--- INSTRUCTIONS TO FOLLOW ---
Reproduce each of the following items word for word.

### DATA SHOWN ###

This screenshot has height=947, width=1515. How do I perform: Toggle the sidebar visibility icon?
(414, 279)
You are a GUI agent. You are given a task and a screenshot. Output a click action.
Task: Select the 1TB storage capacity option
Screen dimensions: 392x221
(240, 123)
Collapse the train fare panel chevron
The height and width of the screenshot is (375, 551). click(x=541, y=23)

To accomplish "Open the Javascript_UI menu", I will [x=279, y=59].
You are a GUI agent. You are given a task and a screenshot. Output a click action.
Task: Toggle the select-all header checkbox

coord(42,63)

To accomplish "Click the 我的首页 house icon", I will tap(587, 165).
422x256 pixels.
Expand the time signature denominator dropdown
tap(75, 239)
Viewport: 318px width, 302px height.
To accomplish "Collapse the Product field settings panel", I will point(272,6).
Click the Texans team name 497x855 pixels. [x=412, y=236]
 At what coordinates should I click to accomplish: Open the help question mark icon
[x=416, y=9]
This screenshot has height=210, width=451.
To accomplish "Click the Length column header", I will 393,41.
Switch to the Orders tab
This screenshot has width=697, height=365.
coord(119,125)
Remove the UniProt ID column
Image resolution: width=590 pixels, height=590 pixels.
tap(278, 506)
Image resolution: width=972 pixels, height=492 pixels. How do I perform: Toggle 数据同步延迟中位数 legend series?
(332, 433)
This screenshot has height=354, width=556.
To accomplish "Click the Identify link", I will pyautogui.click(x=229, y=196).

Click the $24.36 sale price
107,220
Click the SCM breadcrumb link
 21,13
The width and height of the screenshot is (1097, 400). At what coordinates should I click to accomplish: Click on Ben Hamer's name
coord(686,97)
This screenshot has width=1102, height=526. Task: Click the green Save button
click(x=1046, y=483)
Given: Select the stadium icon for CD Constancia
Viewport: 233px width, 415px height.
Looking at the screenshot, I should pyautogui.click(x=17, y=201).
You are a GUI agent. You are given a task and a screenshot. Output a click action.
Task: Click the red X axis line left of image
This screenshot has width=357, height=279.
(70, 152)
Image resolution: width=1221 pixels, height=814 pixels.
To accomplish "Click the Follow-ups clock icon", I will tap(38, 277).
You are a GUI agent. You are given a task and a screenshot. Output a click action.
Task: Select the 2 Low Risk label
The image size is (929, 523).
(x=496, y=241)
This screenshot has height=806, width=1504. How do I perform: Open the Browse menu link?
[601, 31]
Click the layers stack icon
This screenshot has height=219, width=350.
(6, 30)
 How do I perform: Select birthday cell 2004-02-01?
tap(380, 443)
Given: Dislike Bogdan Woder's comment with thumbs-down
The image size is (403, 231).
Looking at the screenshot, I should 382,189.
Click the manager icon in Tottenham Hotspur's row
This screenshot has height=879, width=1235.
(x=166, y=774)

###

--- SOLUTION TO THE PROBLEM ---
This screenshot has height=947, width=1515. How do I perform: Toggle the sidebar visibility icon?
(414, 279)
You are a GUI agent. You are given a task and a screenshot. Output a click action.
Task: Select the 1TB storage capacity option
Screen dimensions: 392x221
(240, 123)
Collapse the train fare panel chevron
The height and width of the screenshot is (375, 551). click(x=541, y=23)

To accomplish "Open the Javascript_UI menu", I will [x=279, y=59].
You are a GUI agent. You are given a task and a screenshot. Output a click action.
Task: Toggle the select-all header checkbox

coord(42,63)

To accomplish "Click the 我的首页 house icon", I will tap(587, 165).
422x256 pixels.
Expand the time signature denominator dropdown
tap(75, 239)
Viewport: 318px width, 302px height.
To accomplish "Collapse the Product field settings panel", I will point(272,6).
Click the Texans team name 497x855 pixels. [x=412, y=236]
 At what coordinates should I click to accomplish: Open the help question mark icon
[x=416, y=9]
This screenshot has height=210, width=451.
To accomplish "Click the Length column header", I will 393,41.
Switch to the Orders tab
This screenshot has width=697, height=365.
coord(119,125)
Remove the UniProt ID column
Image resolution: width=590 pixels, height=590 pixels.
tap(278, 506)
Image resolution: width=972 pixels, height=492 pixels. How do I perform: Toggle 数据同步延迟中位数 legend series?
(332, 433)
This screenshot has height=354, width=556.
To accomplish "Click the Identify link", I will pyautogui.click(x=229, y=196).

Click the $24.36 sale price
107,220
Click the SCM breadcrumb link
 21,13
The width and height of the screenshot is (1097, 400). At what coordinates should I click to accomplish: Click on Ben Hamer's name
coord(686,97)
This screenshot has width=1102, height=526. Task: Click the green Save button
click(x=1046, y=483)
Given: Select the stadium icon for CD Constancia
Viewport: 233px width, 415px height.
Looking at the screenshot, I should pyautogui.click(x=17, y=201).
You are a GUI agent. You are given a task and a screenshot. Output a click action.
Task: Click the red X axis line left of image
This screenshot has width=357, height=279.
(70, 152)
Image resolution: width=1221 pixels, height=814 pixels.
To accomplish "Click the Follow-ups clock icon", I will tap(38, 277).
You are a GUI agent. You are given a task and a screenshot. Output a click action.
Task: Select the 2 Low Risk label
The image size is (929, 523).
(x=496, y=241)
This screenshot has height=806, width=1504. How do I perform: Open the Browse menu link?
[601, 31]
Click the layers stack icon
This screenshot has height=219, width=350.
(6, 30)
 How do I perform: Select birthday cell 2004-02-01?
tap(380, 443)
Given: Dislike Bogdan Woder's comment with thumbs-down
The image size is (403, 231).
Looking at the screenshot, I should 382,189.
Click the manager icon in Tottenham Hotspur's row
This screenshot has height=879, width=1235.
(x=166, y=774)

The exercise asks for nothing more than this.